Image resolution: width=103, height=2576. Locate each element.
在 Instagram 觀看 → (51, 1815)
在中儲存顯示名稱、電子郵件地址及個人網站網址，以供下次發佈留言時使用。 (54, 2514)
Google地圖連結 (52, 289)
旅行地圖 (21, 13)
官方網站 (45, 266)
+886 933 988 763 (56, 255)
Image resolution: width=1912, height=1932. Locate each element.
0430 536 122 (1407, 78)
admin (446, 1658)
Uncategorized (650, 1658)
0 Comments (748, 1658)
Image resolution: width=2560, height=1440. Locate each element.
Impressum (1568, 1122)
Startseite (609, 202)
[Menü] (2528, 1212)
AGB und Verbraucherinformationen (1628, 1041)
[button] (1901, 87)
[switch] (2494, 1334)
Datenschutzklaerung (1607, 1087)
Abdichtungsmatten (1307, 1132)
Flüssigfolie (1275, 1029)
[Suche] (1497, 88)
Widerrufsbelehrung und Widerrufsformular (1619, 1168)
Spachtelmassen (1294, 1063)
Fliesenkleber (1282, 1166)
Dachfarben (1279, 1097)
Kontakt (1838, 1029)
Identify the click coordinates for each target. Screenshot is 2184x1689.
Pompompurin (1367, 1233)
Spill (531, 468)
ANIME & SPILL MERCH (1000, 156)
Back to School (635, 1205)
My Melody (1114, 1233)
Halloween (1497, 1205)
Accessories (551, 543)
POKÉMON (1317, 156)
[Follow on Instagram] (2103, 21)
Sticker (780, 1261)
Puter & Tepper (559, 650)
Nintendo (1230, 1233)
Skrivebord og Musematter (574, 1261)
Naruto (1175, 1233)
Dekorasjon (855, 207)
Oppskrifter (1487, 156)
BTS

++++++

_YOUR TASK_.
Please write out the data above again, from the line containing "[button] (1901, 87)" through the end, request lines included. Multiply every coordinate in the answers by 1.3 and round each result to a whole number, with halves rounded up.

_COMPLETE ANSWER_.
[button] (2471, 113)
[switch] (3242, 1734)
Datenschutzklaerung (2089, 1413)
Abdichtungsmatten (1699, 1472)
Flüssigfolie (1658, 1338)
[Suche] (1946, 114)
Widerrufsbelehrung und Widerrufsformular (2105, 1518)
Spachtelmassen (1682, 1382)
Fliesenkleber (1667, 1516)
Dachfarben (1663, 1426)
Kontakt (2389, 1338)
Identify the click coordinates for each target. Screenshot is 2184x1689.
Pompompurin (1777, 1603)
Spill (690, 608)
ANIME & SPILL MERCH (1300, 203)
Back to School (826, 1567)
My Melody (1448, 1603)
Halloween (1946, 1567)
Accessories (716, 706)
POKÉMON (1712, 203)
[Follow on Instagram] (2734, 27)
Sticker (1014, 1639)
Puter & Tepper (727, 845)
Nintendo (1599, 1603)
Skrivebord og Musematter (746, 1639)
Naruto (1528, 1603)
Dekorasjon (1112, 269)
Oppskrifter (1933, 203)
BTS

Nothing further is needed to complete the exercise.